====== Material provided

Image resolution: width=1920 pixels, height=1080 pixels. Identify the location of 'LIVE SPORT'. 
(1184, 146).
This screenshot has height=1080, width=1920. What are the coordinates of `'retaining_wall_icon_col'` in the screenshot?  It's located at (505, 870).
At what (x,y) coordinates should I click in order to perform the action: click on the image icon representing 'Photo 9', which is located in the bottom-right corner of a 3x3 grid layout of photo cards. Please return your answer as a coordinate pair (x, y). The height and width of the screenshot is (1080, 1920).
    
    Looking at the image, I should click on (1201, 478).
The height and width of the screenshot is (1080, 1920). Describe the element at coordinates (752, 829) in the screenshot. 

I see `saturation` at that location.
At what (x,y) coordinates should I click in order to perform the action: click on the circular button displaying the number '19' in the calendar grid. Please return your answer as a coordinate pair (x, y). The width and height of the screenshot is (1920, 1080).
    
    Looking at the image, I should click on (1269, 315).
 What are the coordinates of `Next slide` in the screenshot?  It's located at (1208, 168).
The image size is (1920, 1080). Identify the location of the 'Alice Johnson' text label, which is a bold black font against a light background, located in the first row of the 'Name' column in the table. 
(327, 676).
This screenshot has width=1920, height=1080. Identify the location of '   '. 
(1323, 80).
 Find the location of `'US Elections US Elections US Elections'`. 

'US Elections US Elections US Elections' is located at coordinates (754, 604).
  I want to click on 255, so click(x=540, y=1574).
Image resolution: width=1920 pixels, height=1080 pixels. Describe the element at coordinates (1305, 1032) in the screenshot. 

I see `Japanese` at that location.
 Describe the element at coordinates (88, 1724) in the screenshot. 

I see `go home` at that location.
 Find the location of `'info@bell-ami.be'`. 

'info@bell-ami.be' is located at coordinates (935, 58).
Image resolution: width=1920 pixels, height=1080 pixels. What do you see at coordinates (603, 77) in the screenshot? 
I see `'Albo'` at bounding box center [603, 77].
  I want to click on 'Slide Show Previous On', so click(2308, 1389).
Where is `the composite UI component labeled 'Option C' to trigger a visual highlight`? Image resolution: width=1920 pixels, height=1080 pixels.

============

§ **The problem**
Can you copy all of the lines above, word for word and without any changes?

§ **Task answer**
Image resolution: width=1920 pixels, height=1080 pixels. Identify the location of 'LIVE SPORT'. 
(1184, 146).
This screenshot has height=1080, width=1920. What are the coordinates of `'retaining_wall_icon_col'` in the screenshot?  It's located at (505, 870).
At what (x,y) coordinates should I click in order to perform the action: click on the image icon representing 'Photo 9', which is located in the bottom-right corner of a 3x3 grid layout of photo cards. Please return your answer as a coordinate pair (x, y). The height and width of the screenshot is (1080, 1920).
    
    Looking at the image, I should click on (1201, 478).
The height and width of the screenshot is (1080, 1920). Describe the element at coordinates (752, 829) in the screenshot. 

I see `saturation` at that location.
At what (x,y) coordinates should I click in order to perform the action: click on the circular button displaying the number '19' in the calendar grid. Please return your answer as a coordinate pair (x, y). The width and height of the screenshot is (1920, 1080).
    
    Looking at the image, I should click on (1269, 315).
 What are the coordinates of `Next slide` in the screenshot?  It's located at (1208, 168).
The image size is (1920, 1080). Identify the location of the 'Alice Johnson' text label, which is a bold black font against a light background, located in the first row of the 'Name' column in the table. 
(327, 676).
This screenshot has width=1920, height=1080. Identify the location of '   '. 
(1323, 80).
 Find the location of `'US Elections US Elections US Elections'`. 

'US Elections US Elections US Elections' is located at coordinates (754, 604).
  I want to click on 255, so click(x=540, y=1574).
Image resolution: width=1920 pixels, height=1080 pixels. Describe the element at coordinates (1305, 1032) in the screenshot. 

I see `Japanese` at that location.
 Describe the element at coordinates (88, 1724) in the screenshot. 

I see `go home` at that location.
 Find the location of `'info@bell-ami.be'`. 

'info@bell-ami.be' is located at coordinates (935, 58).
Image resolution: width=1920 pixels, height=1080 pixels. What do you see at coordinates (603, 77) in the screenshot? 
I see `'Albo'` at bounding box center [603, 77].
  I want to click on 'Slide Show Previous On', so click(2308, 1389).
Where is `the composite UI component labeled 'Option C' to trigger a visual highlight`? Image resolution: width=1920 pixels, height=1080 pixels.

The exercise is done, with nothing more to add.